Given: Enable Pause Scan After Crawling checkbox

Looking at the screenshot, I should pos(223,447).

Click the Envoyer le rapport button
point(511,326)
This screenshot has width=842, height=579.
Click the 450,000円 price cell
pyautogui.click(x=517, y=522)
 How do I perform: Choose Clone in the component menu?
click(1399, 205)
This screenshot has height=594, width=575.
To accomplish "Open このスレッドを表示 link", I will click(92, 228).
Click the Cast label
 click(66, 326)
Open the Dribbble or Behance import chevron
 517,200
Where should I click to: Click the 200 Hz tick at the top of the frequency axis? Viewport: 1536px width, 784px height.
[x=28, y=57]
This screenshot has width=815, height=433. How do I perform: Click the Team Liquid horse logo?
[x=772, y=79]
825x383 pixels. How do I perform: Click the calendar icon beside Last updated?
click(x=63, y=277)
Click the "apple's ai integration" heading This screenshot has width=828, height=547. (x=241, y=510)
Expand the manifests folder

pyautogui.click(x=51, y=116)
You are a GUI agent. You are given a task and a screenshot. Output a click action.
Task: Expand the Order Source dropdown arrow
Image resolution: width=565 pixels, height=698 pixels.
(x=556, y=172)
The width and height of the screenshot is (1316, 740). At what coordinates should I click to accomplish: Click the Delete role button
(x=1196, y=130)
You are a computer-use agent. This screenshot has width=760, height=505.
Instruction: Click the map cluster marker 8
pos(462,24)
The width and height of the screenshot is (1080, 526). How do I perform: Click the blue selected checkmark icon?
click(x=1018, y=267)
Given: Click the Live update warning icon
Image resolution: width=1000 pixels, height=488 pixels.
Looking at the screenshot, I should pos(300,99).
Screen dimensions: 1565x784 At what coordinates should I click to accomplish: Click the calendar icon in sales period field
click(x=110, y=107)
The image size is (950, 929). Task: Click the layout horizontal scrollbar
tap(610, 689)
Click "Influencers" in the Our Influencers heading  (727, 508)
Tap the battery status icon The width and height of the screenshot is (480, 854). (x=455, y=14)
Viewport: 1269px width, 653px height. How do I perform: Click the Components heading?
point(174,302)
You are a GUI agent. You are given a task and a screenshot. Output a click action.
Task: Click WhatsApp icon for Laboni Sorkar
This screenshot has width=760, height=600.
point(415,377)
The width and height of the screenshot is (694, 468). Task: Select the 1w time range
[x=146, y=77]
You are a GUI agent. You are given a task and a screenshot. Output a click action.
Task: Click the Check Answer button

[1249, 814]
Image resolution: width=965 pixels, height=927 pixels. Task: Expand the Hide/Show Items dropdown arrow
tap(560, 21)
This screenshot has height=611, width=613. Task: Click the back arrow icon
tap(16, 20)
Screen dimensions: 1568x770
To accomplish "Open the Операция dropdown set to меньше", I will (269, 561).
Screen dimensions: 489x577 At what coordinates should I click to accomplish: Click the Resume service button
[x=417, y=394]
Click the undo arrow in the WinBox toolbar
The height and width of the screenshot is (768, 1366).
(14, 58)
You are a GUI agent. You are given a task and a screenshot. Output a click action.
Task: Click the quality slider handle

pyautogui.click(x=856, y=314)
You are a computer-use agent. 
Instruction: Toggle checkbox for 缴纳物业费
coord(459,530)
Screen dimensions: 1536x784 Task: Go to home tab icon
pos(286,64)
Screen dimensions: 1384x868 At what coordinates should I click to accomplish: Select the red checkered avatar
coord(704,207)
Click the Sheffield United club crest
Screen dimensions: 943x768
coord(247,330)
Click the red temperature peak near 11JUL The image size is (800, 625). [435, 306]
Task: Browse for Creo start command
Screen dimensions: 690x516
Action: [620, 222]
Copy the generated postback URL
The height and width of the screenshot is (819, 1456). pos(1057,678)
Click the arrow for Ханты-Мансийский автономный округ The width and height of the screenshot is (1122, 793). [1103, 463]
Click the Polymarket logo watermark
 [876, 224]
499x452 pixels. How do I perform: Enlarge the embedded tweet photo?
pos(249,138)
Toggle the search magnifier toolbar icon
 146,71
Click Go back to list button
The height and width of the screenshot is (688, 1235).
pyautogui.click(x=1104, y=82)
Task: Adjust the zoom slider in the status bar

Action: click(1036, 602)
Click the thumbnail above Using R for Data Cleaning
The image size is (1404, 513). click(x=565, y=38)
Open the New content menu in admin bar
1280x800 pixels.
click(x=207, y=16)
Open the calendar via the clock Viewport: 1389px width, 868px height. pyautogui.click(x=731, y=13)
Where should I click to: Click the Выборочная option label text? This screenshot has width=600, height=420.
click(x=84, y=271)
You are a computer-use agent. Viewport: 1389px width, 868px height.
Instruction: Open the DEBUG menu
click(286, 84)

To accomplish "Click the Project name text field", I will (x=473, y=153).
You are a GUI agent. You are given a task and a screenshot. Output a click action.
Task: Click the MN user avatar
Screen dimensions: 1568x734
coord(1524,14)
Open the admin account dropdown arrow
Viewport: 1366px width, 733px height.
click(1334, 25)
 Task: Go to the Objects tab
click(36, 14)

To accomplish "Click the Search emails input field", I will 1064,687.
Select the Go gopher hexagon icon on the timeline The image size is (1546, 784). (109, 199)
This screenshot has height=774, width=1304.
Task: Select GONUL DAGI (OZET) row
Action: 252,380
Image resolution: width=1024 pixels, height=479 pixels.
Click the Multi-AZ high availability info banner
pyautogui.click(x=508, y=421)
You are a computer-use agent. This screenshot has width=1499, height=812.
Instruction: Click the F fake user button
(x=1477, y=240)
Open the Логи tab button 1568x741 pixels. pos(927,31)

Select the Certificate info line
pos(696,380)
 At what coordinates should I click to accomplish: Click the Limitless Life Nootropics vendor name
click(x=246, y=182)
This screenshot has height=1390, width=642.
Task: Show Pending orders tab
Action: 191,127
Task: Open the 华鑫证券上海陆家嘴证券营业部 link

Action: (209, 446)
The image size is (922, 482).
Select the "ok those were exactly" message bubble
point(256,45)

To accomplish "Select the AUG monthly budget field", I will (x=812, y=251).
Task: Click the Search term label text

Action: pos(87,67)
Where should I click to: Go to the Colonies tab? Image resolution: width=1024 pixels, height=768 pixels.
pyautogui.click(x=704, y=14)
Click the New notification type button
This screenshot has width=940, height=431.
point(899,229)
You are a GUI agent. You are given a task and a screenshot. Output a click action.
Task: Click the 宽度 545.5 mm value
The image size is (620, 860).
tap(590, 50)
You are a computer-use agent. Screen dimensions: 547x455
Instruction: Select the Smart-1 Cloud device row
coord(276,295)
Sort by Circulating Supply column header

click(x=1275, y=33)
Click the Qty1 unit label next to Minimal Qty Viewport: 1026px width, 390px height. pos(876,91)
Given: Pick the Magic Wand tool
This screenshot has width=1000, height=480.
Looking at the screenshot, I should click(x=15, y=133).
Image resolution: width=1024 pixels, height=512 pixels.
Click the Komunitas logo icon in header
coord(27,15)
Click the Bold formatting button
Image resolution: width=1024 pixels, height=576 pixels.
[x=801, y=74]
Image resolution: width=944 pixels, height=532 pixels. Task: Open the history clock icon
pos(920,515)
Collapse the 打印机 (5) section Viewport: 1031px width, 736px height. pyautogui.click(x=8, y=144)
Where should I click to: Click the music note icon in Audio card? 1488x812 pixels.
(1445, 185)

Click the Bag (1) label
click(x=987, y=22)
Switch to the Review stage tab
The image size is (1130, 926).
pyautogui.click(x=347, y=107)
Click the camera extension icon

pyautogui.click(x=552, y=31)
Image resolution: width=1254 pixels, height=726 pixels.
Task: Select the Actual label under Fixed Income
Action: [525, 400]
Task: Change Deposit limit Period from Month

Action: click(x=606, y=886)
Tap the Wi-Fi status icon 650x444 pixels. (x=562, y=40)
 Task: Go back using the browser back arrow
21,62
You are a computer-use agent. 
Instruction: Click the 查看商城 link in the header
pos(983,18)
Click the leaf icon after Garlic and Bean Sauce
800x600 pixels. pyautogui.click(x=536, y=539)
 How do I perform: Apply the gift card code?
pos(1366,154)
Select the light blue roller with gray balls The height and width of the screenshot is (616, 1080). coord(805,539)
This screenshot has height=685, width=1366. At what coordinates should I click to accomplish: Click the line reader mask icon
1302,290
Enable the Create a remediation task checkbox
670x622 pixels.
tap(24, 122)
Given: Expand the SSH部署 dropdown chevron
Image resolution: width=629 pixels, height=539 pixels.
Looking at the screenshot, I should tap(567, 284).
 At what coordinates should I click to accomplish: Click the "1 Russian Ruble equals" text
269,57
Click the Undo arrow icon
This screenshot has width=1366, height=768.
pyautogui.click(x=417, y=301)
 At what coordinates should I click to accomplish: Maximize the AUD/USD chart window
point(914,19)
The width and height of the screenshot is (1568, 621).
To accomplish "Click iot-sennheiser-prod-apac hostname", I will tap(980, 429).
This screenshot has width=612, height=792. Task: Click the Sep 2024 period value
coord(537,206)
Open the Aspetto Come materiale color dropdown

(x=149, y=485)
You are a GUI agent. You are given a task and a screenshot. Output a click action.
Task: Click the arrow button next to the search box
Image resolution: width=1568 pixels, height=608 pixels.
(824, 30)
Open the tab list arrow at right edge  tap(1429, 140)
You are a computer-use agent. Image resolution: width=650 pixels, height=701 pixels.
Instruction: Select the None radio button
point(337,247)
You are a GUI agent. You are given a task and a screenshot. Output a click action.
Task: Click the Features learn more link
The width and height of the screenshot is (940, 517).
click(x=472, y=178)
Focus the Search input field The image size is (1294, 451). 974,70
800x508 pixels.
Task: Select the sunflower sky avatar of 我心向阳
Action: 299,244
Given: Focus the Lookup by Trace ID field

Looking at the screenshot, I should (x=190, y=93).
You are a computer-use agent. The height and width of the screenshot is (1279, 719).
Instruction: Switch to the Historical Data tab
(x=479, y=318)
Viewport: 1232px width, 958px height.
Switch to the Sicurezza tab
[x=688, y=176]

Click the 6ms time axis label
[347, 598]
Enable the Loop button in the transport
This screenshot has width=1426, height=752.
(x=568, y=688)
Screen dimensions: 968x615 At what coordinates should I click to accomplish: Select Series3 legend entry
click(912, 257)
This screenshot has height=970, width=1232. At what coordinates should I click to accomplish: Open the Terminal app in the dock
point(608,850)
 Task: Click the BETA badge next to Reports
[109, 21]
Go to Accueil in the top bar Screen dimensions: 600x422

---*---

> **Exercise brief**: Take the records above and return, word for word, only the lines that fall from the line with "The image size is (950, 929)." to the line with "Screen dimensions: 1568x770", both of them included.

> **Expected answer**:
The image size is (950, 929). Task: Click the layout horizontal scrollbar
tap(610, 689)
Click "Influencers" in the Our Influencers heading  (727, 508)
Tap the battery status icon The width and height of the screenshot is (480, 854). (x=455, y=14)
Viewport: 1269px width, 653px height. How do I perform: Click the Components heading?
point(174,302)
You are a GUI agent. You are given a task and a screenshot. Output a click action.
Task: Click WhatsApp icon for Laboni Sorkar
This screenshot has width=760, height=600.
point(415,377)
The width and height of the screenshot is (694, 468). Task: Select the 1w time range
[x=146, y=77]
You are a GUI agent. You are given a task and a screenshot. Output a click action.
Task: Click the Check Answer button

[1249, 814]
Image resolution: width=965 pixels, height=927 pixels. Task: Expand the Hide/Show Items dropdown arrow
tap(560, 21)
This screenshot has height=611, width=613. Task: Click the back arrow icon
tap(16, 20)
Screen dimensions: 1568x770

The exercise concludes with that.